To further characterize ribosome P stalk-dependent GCN2 activation, we compared experimentally accessible enzymatic features of GCN2 alone with those of a compound enzyme constituted of GCN2 and ribosomes. At physiological substrate concentrations of 2 µM eIF2α (Chen et al., 2015), the approximately 10-fold increase in the rate of GCN2-dependent eIF2α phosphorylation brought about by the presence of wildtype ribosomes (Figure 5C) could be mimicked by a 10-fold increase in the concentration of GCN2 in in vitro reactions without ribosomes. However, the relationship between reaction velocity and substrate concentration proved very different when comparing GCN2 (2.5 nM) with ribosomes (50 nM) to GCN2 alone (at 25 nM). While the former reaction saturates at less than 50 μM (substrate Km of ~7.8 µM (95% confidence 5.2–10.4 µM) and a Vmax of 130 min−1 (95% confidence 116–140 min−1)) the latter reaction was not saturated with substrate concentrations attainable experimentally (Figure 6B and C). The kinetic properties of GCN2, reacted with ribosomes from the mutant Rplp0/Rplp1m29-132 cells, resembled GCN2 alone, establishing a role for the P-stalk in this shift in the enzymatic properties of the kinase (Figure 6—figure supplement 1A and B).

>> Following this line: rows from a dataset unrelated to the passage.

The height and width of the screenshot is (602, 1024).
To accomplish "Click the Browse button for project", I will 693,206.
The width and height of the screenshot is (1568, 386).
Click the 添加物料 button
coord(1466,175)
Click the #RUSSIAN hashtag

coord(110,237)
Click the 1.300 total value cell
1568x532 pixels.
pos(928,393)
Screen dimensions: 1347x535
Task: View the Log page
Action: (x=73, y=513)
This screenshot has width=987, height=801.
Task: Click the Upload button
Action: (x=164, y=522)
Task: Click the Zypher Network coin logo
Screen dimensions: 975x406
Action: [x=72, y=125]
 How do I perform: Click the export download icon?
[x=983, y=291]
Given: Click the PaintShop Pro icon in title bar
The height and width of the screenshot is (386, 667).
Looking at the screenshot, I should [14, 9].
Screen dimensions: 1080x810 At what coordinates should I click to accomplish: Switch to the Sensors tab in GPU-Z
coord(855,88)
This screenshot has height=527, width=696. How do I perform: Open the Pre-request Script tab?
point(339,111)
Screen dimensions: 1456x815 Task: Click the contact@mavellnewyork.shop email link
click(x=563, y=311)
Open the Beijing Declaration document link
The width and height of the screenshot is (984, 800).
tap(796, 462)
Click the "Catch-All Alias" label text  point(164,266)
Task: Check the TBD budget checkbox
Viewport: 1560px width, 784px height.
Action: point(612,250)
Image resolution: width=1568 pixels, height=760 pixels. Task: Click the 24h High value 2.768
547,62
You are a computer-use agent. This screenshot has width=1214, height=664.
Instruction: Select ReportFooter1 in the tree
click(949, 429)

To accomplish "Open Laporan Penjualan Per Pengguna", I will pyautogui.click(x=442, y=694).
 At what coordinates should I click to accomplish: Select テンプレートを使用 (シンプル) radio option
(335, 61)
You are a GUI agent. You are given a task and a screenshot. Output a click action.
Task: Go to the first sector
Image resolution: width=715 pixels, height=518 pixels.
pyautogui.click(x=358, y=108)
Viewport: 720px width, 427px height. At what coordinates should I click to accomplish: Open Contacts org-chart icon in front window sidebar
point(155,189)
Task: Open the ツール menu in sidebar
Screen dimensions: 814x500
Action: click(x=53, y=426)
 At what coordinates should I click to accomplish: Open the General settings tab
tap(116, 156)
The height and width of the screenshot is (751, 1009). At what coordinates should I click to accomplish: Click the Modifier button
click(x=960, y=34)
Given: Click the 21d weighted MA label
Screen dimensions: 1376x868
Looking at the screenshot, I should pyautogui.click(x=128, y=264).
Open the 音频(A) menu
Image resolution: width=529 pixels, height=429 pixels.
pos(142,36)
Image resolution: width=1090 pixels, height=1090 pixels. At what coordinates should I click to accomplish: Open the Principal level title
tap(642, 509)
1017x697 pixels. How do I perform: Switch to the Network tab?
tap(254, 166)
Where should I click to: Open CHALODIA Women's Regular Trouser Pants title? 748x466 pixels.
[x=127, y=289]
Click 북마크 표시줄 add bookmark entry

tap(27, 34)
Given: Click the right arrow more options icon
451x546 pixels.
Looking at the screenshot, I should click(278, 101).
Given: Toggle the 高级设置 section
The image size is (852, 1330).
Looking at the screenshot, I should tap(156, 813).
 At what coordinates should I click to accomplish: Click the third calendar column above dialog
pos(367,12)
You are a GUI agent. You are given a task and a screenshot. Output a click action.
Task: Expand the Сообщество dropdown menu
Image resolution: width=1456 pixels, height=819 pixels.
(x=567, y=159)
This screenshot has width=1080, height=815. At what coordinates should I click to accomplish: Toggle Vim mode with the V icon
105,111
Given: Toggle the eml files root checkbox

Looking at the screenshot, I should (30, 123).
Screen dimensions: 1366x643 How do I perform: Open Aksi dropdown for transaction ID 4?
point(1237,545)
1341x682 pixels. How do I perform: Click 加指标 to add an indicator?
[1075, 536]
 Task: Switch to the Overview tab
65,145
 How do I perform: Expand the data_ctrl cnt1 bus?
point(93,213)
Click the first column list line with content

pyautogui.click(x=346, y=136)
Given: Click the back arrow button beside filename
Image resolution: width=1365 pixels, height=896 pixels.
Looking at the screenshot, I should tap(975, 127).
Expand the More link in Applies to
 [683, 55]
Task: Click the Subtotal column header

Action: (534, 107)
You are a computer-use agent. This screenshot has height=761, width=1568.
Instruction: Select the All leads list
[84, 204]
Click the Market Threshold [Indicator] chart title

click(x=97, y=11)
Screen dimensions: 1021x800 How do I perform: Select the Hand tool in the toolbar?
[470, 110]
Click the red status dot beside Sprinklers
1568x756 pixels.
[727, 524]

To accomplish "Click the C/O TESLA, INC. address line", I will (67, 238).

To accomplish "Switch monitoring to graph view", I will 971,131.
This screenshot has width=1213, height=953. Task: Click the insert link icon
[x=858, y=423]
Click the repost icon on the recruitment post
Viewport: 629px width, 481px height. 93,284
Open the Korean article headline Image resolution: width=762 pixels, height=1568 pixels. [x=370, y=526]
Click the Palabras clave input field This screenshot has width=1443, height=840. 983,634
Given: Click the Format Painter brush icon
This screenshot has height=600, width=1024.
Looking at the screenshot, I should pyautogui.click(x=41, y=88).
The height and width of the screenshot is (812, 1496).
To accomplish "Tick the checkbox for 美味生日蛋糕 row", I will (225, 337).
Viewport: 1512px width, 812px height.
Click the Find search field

In keeping with recent observation (Inglis, 2018 and Inglis et al., 2019), we also noted that ribosome-mediated potentiation of GCN2’s eIF2α-directed kinase activity was not associated with a consistent difference in the known GCN2 auto-activation mark, phosphorylation of activation-loop residue Thr899 (Romano et al., 1998) (Figure 6D). It is noteworthy that in vitro, ribosomes promote GCN2 phosphorylation on residues other than threonine 899 (Inglis, 2018). Unfortunately the antiserum directed towards human GCN2 pThr899 used here fails to recognise the hamster protein, thus we are unable to ascertain if the defect in GCN2 phosphorylation observed in amino acid deprived, P-stalk mutant cells (Figure 3D and E and Figure 3—figure supplement 1) encompasses that residue. However, given that the phos-tag gels report on multiple phosphorylation events in the amino acid deprived wildtype cells that are absent from P-stalk mutant cells, it seems reasonable to conclude that the ribosome-mediated signal also results in phosphorylating events other than pThr899 in vivo. Their relationship to GCN2’s activity as an eIF2α kinase remains to be determined. Together with the altered kinetics of the ribosome-associated enzyme, these features suggest a ribosome-dependent process extending beyond activation-loop autophosphorylation.
Discussion
The correlation, established here, between a selective defect in GCN2-mediated ISR activation in cells with genetic lesions to their P-stalk and a defect in ability of their ribosomes to activate GCN2 in vitro implicates the P-stalk in propagating a signal from ribosomes perturbed by amino acid starvation to GCN2. This finding bridges recent genetic and cell biological observations implicating stalled ribosomes in GCN2 activation (Ishimura et al., 2016; Darnell et al., 2018) with biochemical evidence that the ribosome P-stalk can activate GCN2 in vitro (Jiménez-Díaz et al., 2013; Inglis et al., 2019), establishing that the in vitro observation, suggestive of a role for the ribosome in GCN2 activation, relate to a process required for GCN2 activation by amino acid starvation in cells.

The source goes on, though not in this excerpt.